The general counsel of the National Labor Relations Board issued a clarifying memo on Wednesday regarding the “scope” of a February ruling by the federal agency’s board that said employers cannot include blanket non-disparagement clauses in their severance packages, nor demand laid-off employees keep secret the terms of their exit agreements.
In the memo, sent to regional offices, General Counsel Jennifer Abruzzo addressed what had been one of the largest questions that resulted from the ruling: Does it retroactively void broad non-disparagement agreements that were signed prior to the February ruling? Abruzzo wrote that the decision does, in fact, have “retroactive application,” meaning that already-signed and “overly broad” non-disparagement clauses are no longer considered valid by the NLRB.

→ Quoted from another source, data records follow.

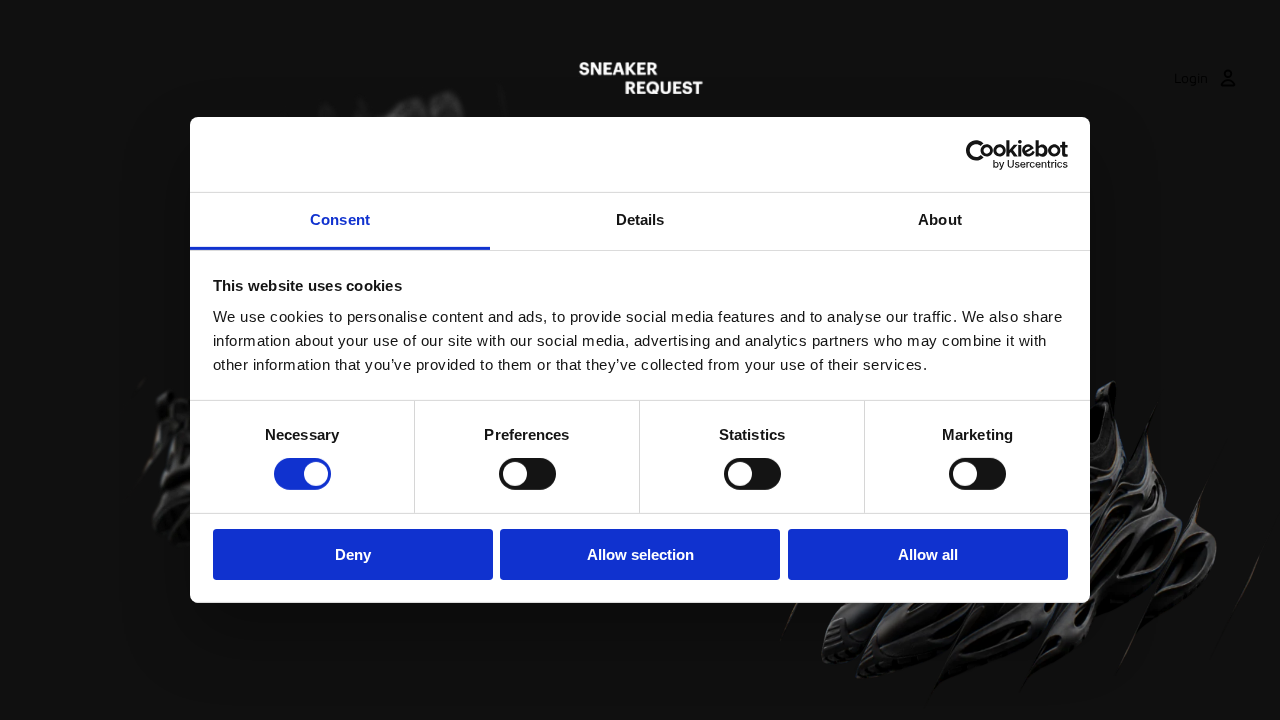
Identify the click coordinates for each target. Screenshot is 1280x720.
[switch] (527, 474)
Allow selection (640, 554)
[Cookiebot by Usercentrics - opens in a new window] (980, 154)
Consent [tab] (340, 219)
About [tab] (940, 219)
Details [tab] (640, 219)
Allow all (928, 554)
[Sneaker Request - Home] (640, 78)
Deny (353, 554)
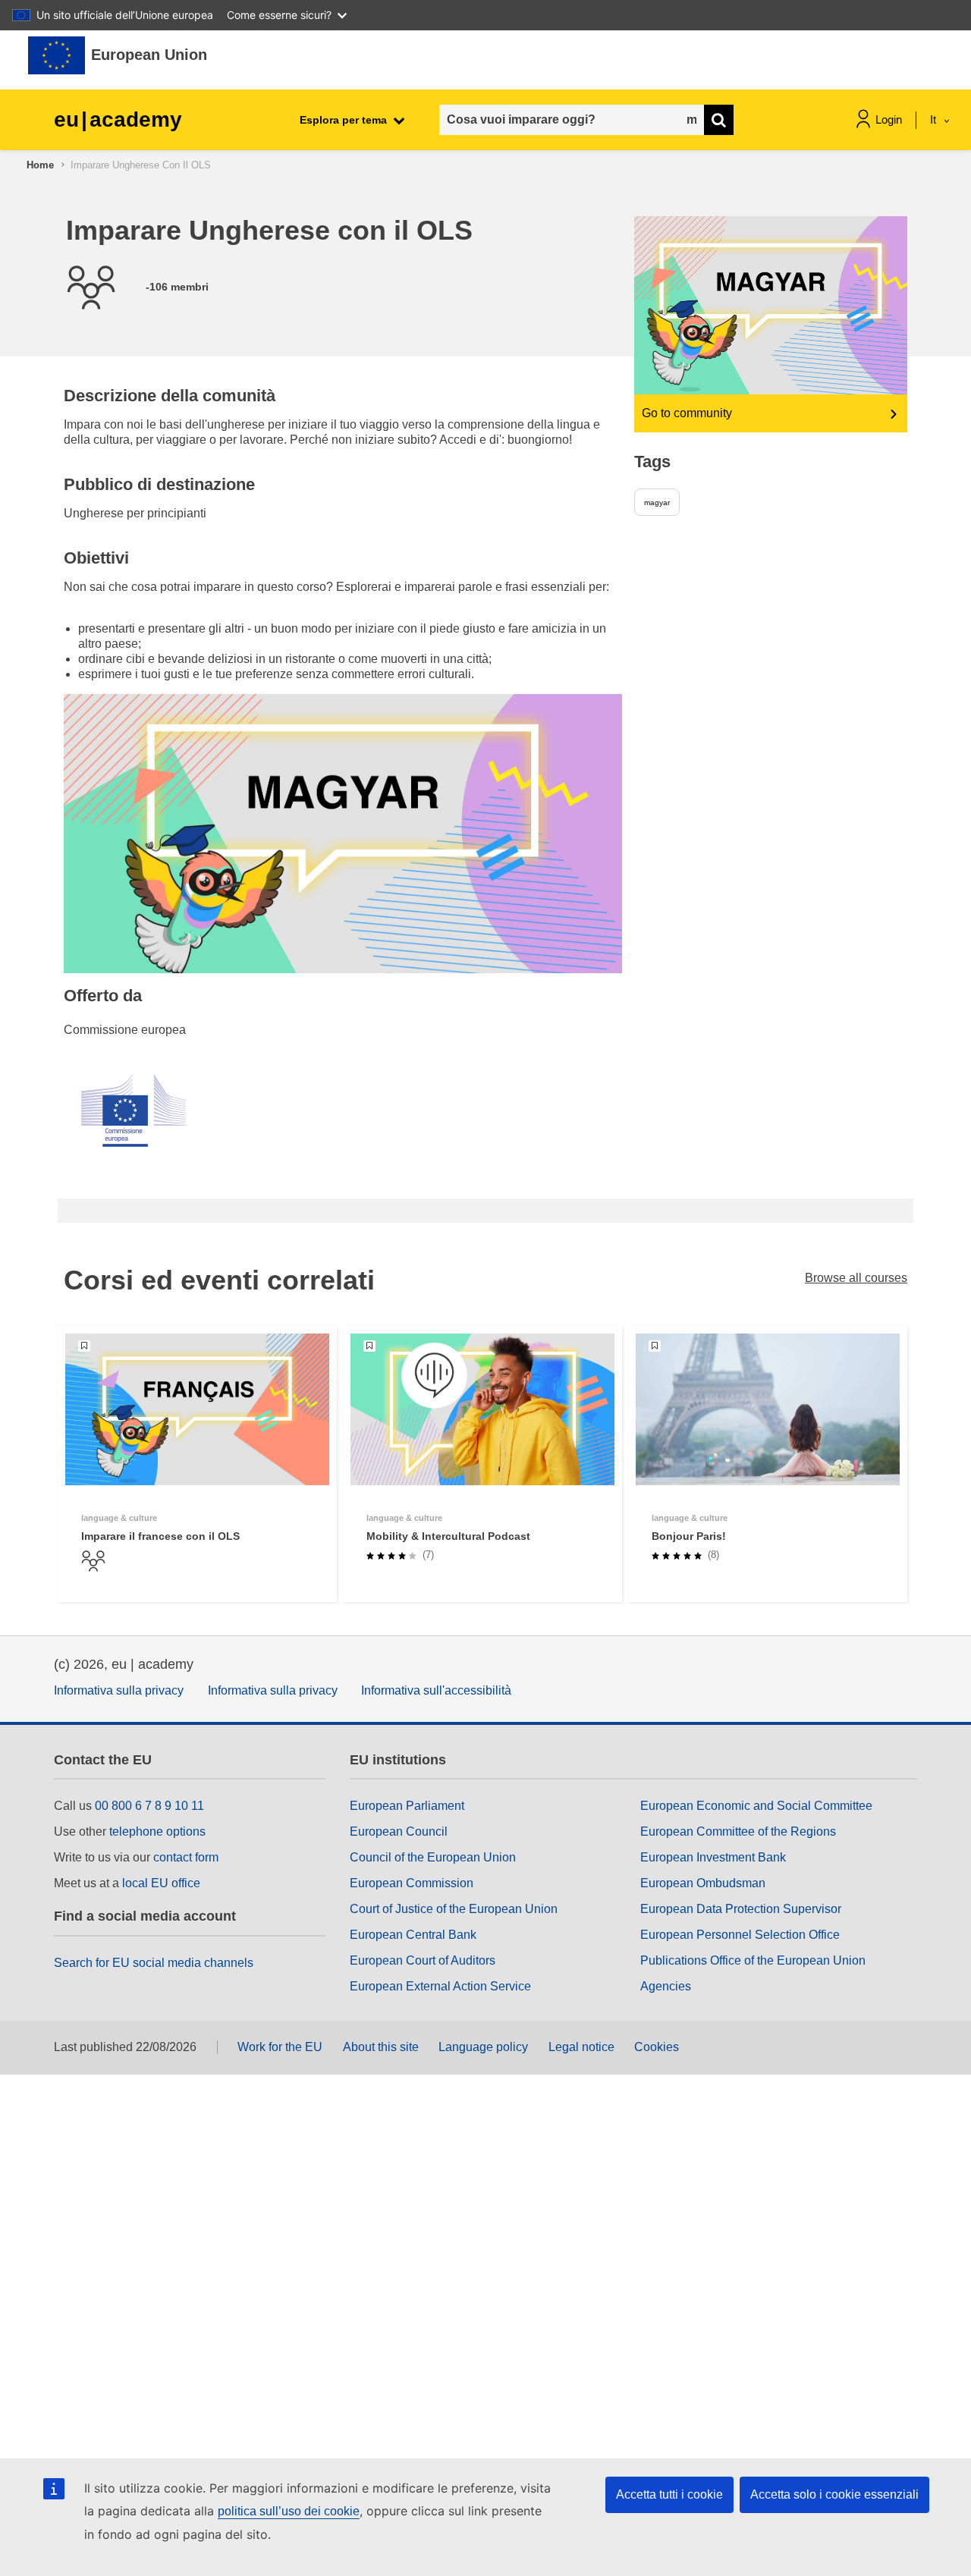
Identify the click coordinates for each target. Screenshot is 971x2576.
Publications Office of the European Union (753, 1960)
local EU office (161, 1883)
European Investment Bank (713, 1857)
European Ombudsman (702, 1883)
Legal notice (581, 2046)
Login (888, 119)
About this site (381, 2046)
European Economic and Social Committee (756, 1805)
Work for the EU (279, 2046)
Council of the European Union (433, 1857)
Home (40, 165)
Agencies (665, 1986)
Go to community (687, 413)
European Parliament (407, 1805)
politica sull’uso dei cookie (289, 2511)
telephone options (157, 1831)
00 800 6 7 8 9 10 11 (149, 1805)
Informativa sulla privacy (119, 1690)
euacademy (118, 119)
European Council (399, 1831)
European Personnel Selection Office (740, 1934)
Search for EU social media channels (153, 1962)
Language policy (483, 2046)
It (934, 119)
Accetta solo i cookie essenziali (834, 2494)
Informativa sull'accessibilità (436, 1690)
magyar (657, 502)
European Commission (411, 1883)
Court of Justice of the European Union (454, 1908)
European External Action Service (440, 1986)
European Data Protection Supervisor (740, 1908)
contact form (185, 1857)
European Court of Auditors (422, 1960)
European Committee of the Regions (738, 1831)
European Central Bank (413, 1934)
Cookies (656, 2046)
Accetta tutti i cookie (669, 2494)
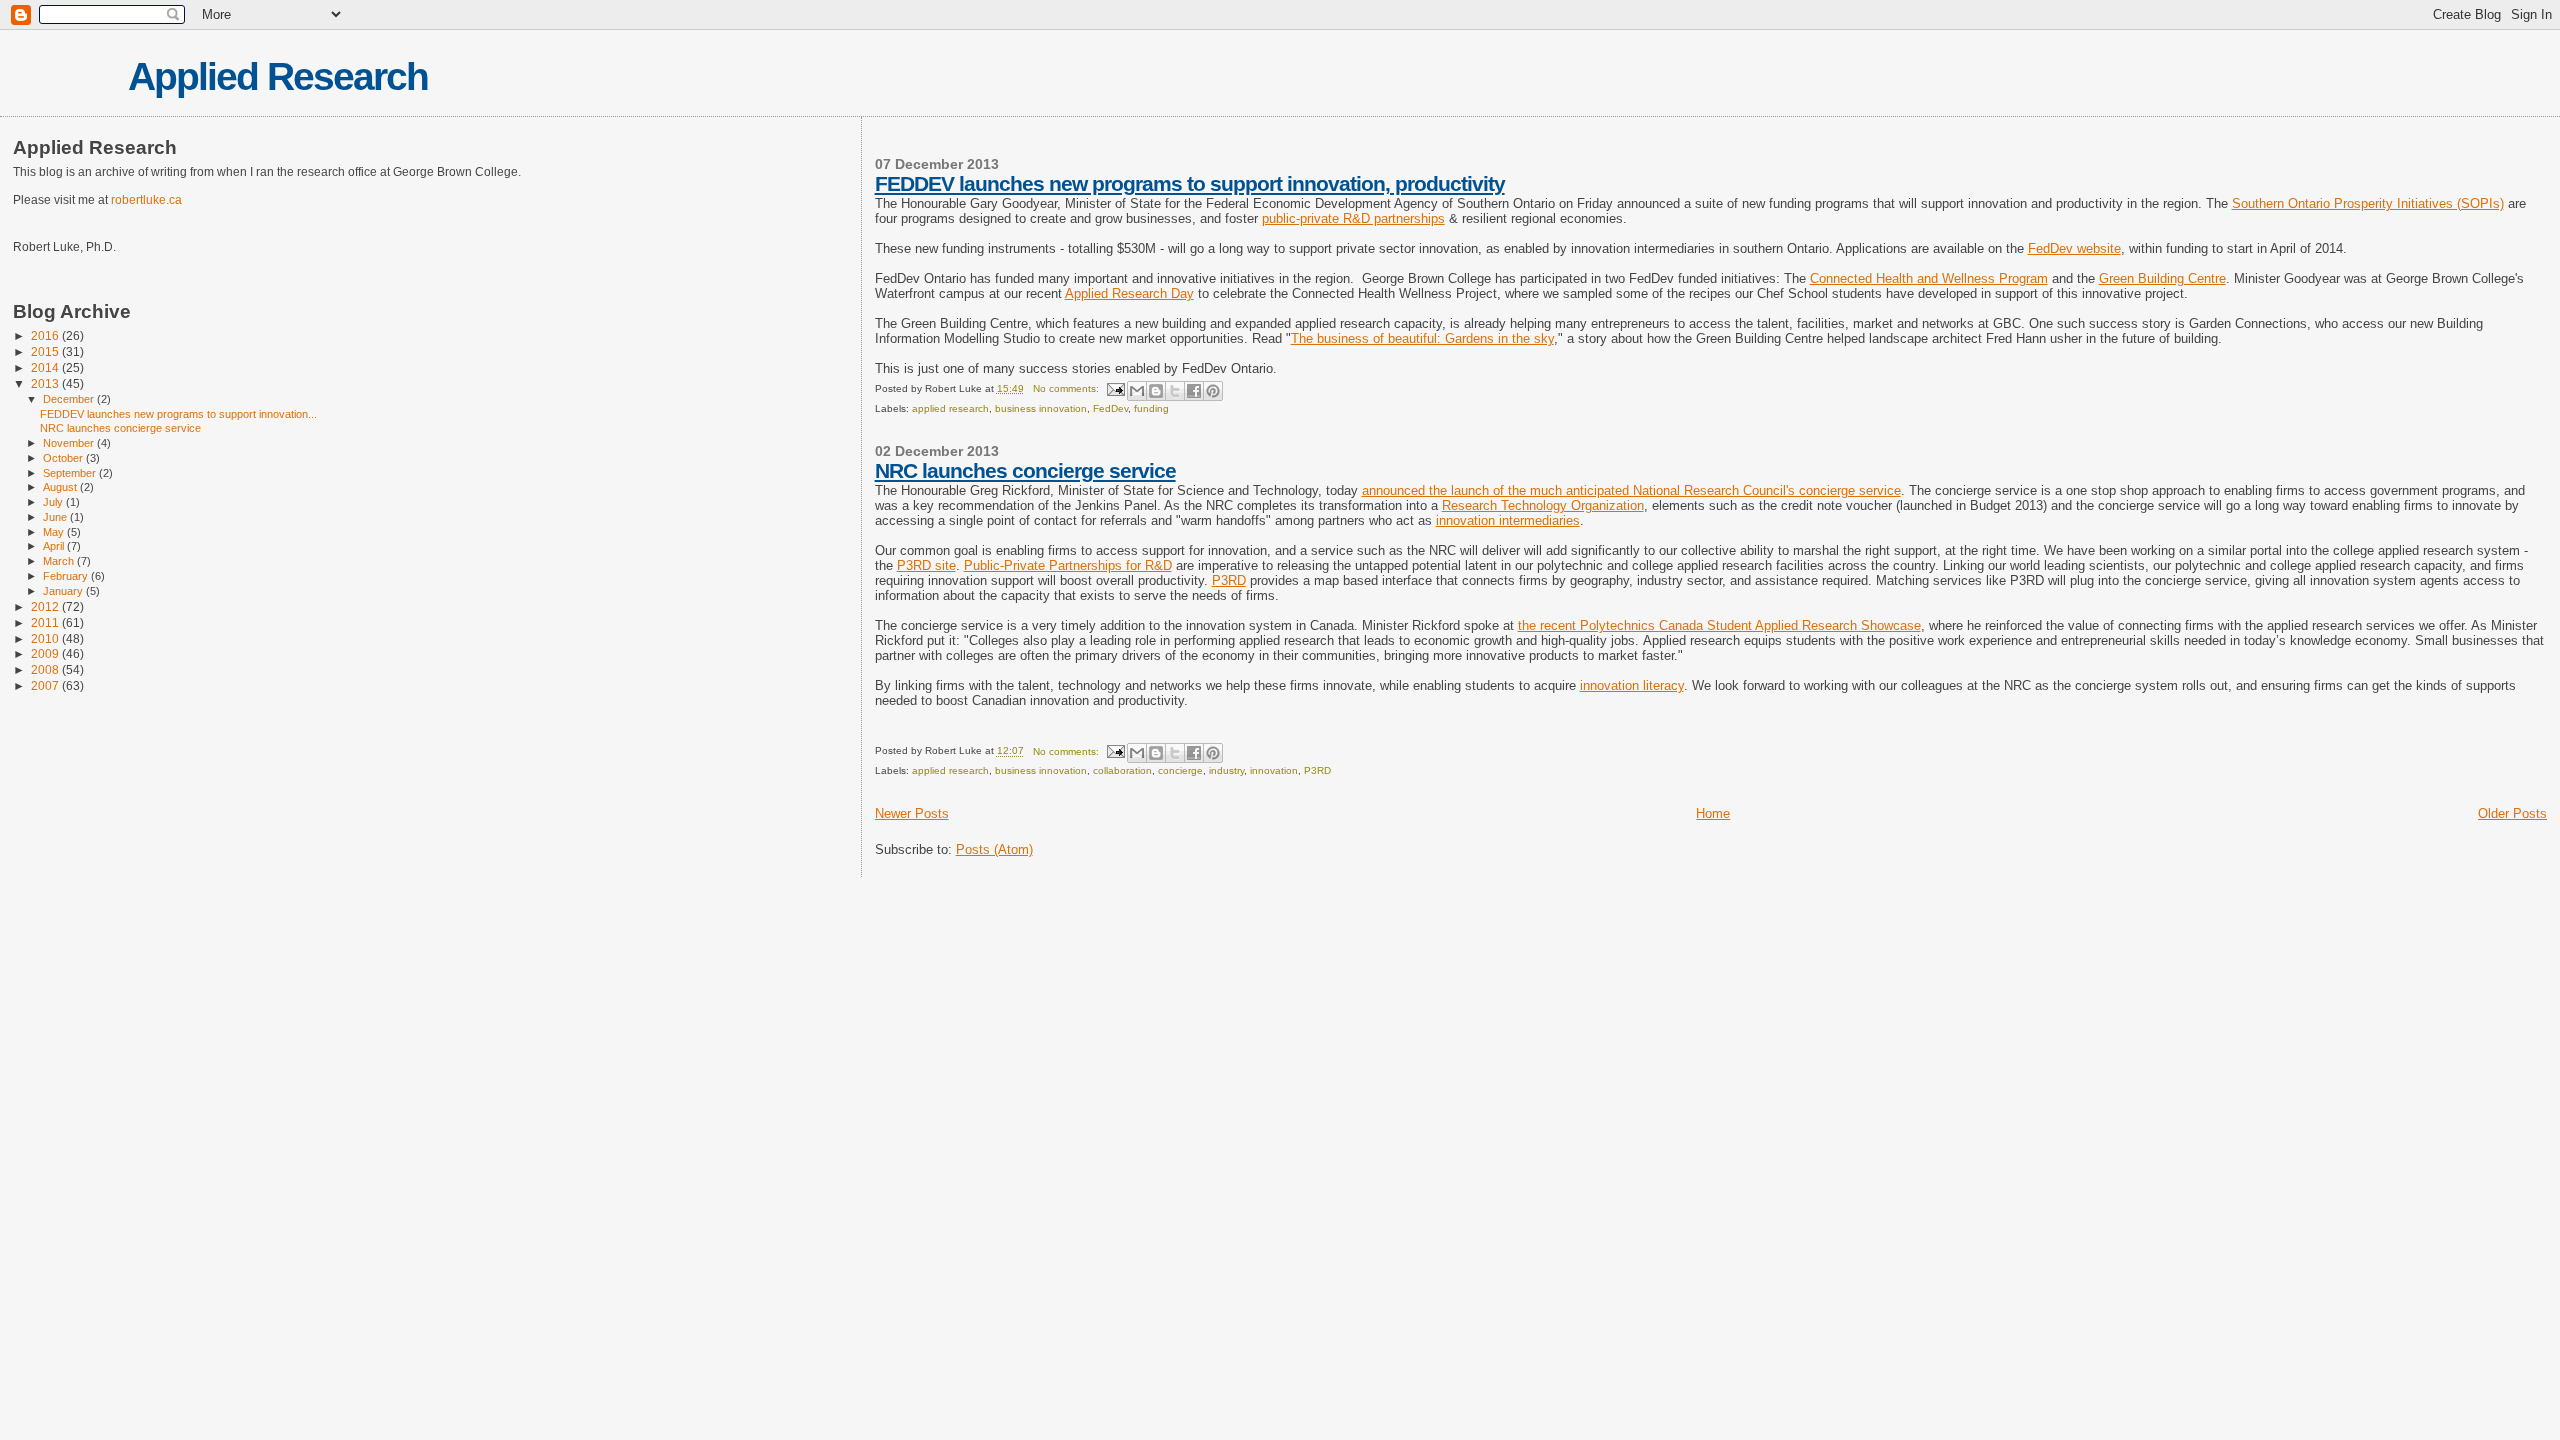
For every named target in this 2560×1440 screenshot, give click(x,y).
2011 (46, 622)
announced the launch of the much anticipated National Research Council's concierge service (1631, 490)
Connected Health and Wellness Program (1929, 278)
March (60, 561)
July (54, 502)
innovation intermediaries (1508, 520)
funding (1151, 408)
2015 (46, 351)
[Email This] (1137, 391)
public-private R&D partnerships (1353, 218)
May (55, 532)
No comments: (1067, 388)
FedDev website (2074, 248)
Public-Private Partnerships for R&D (1068, 565)
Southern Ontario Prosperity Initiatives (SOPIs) (2368, 203)
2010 (46, 638)
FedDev (1110, 408)
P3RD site (926, 565)
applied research (950, 408)
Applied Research (278, 76)
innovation (1274, 770)
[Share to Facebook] (1194, 391)
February (67, 576)
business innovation (1041, 408)
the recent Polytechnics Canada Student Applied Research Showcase (1719, 625)
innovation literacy (1632, 685)
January (64, 591)
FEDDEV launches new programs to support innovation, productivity (1190, 183)
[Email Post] (1115, 388)
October (64, 458)
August (61, 487)
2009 (46, 653)
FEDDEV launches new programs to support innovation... (178, 414)
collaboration (1122, 770)
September (71, 473)
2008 (46, 669)
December (70, 399)
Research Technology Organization (1543, 505)
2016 (46, 335)
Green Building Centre (2162, 278)
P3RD (1229, 580)
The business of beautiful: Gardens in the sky (1422, 338)
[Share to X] (1175, 391)
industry (1226, 770)
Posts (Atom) (994, 849)
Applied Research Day (1129, 293)
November (70, 443)
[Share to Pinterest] (1213, 391)
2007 (46, 685)
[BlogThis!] (1156, 391)
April (55, 546)
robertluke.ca (146, 200)
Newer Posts (912, 813)
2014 (46, 367)
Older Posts (2512, 813)
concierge (1180, 770)
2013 (46, 383)
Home (1713, 813)
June (56, 517)
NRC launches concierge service (1025, 470)
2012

Abruzzo is charged with prosecuting cases against employers who break the rules. She said an unlawful clause would likely not invalidate an entire severance agreement, as the regional offices tend to “seek to have [the unlawful portions] voided out as opposed to the entire agreement.”
Why do we care?
Oversimplifying entirely; if employers don’t want employees talking smack, don’t be a jerk.
It’s kinda that simple. Overthink this, and you miss critical insight – employers generally shouldn’t need this rule anyway. If you’re worried about this… perhaps take a moment to consider why.